I'm a professional photographer and retoucher and I'm looking to build the best Photoshop machine I can. I may spend 6 to 10 hours a day on the computer moving files from Lightroom to Photoshop major retouching to storage. The return on investment is worth it to me.
I have done tons of research on this build but I still have a couple questions that I can't get answers for.
My theoretical built is:
I am okay with the Seagate drives running at 3 GB; even though I would have preferred 6 GB and have looked into an Adaptec controller. But I don't think their six series 6805 will work with the X 79 chipset partly because of uFCI. I may wait to see what their seven series is compatible with when it's released later this month. I have trouble spending almost $700 on a controller just to get all the drives running at a theoretical 6 GB spin rate.
But I really want the three SSD drives to run at 6 GB. I believe the two Intel controller connections will work fine. But that leaves me with running the boot drive on the Marvell 88SE9128 (I am OK if it really runs at 5Gb because of some bandwidth issues). But I need to know that it will run a boot SSD drive with trim x79 and that I can use it for the DVD/RW.
The most important drives to me are the scratch and the drive that Photoshop saves to. This Marvell thing has me very confused. There is so much conflicting information out there.
Thanks for your help.
I have never used the Marvell ports for a boot drive, some people report you can. I do use them with simple storage drives. Given what I have seen, the problem with the Marvell ports for a boot drive were either due to the Marvell driver, or user error. TRIM on the Marvell chipset and driver? A big unknown.

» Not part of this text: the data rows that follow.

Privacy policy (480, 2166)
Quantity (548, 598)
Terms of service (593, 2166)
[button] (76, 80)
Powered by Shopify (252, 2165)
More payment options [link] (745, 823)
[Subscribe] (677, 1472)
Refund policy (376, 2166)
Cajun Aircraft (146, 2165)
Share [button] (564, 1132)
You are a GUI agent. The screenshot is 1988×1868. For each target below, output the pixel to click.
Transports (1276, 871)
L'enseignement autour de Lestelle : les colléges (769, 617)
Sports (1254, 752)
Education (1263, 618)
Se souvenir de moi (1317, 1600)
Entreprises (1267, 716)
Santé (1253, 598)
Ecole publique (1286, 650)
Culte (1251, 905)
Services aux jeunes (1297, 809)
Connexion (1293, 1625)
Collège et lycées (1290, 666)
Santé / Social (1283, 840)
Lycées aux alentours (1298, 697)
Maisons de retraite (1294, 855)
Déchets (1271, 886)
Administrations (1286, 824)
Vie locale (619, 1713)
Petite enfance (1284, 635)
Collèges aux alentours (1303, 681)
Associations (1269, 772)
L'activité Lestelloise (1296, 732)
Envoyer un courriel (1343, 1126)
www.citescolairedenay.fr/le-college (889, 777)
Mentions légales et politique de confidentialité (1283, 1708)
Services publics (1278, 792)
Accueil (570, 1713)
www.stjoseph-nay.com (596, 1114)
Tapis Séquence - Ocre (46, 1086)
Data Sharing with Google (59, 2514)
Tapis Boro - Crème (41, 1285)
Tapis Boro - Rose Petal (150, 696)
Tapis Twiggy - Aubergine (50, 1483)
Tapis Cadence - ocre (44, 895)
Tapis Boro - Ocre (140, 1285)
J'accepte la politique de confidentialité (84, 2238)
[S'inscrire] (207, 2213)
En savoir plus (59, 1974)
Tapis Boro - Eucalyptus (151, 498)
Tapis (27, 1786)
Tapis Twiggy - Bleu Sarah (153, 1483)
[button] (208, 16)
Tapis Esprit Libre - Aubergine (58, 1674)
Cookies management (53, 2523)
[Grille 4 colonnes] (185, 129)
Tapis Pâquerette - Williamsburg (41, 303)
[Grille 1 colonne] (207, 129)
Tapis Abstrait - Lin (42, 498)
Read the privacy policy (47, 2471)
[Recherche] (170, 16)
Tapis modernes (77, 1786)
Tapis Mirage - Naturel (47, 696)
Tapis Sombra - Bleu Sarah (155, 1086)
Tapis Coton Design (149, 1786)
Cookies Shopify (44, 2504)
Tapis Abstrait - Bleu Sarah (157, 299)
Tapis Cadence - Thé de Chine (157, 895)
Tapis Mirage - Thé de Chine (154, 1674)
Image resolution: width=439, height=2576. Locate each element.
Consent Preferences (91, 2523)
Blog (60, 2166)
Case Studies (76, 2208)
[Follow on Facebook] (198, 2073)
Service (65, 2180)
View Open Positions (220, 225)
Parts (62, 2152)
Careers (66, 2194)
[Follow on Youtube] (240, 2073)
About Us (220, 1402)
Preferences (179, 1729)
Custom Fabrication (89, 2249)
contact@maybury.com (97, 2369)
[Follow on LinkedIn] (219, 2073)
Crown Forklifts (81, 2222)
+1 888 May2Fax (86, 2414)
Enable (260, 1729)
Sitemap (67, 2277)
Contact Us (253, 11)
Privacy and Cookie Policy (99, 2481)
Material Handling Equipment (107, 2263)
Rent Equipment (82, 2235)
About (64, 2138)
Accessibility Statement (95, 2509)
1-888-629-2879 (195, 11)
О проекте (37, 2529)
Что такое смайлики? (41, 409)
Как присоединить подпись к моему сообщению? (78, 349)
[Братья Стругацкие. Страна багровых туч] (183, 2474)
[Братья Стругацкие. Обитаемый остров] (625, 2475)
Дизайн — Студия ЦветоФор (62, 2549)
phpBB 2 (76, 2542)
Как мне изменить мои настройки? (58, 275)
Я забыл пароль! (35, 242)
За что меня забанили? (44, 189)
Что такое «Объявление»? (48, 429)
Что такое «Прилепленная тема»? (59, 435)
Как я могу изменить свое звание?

To install Windows on a drive on the Marvell ports, you must install a driver for it when you can during the installation. The Marvell driver has improved, and Intel supplies the so called "F6 Floppy" driver files that are used during the installation. They are put on a USB flash drive of course, not a floppy, and no need to make the flash drive bootable. You must remove that flash drive when the PC reboots during the installation. You can also use the native Windows 7 AHCI driver, msahci, which I find works well with the Marvell chipset.
I have seen cautions in some mother board manuals that you can not use Optical drives on the Marvell ports, but not always. I'm sure the Intel manual would have that information. I imagine that again that is a driver issue.
Regarding the Seagate "6Gb/s" HDDs, there is not one so called SATA 6Gb/s HDD on this planet that operates even beyond SATA 3Gb/s speed. Yes SATA II, 3Gb/s. My SATA III HDD did not surpass SATA 1.5Gb/s speeds (150MB/s) for sequential reads. It was about 20MB/s faster than my SATA II HDDs, all 7200 RPM 3.5" drives. SATA III HDDs are a marketing fraud IMO, do not waste your SATA III ports on those HDDs. Doesn't matter if they are in RAID, each drive is connected individually, and is not made faster due to RAID, it is the sum of drives working together that provide the final data rate.
Here is an AS SSD bench on one of my HDDs:
Impressive? Or embarrassing?
If you get lucky, someone will have done what you want to know works on your board. Otherwise, it is an experiment.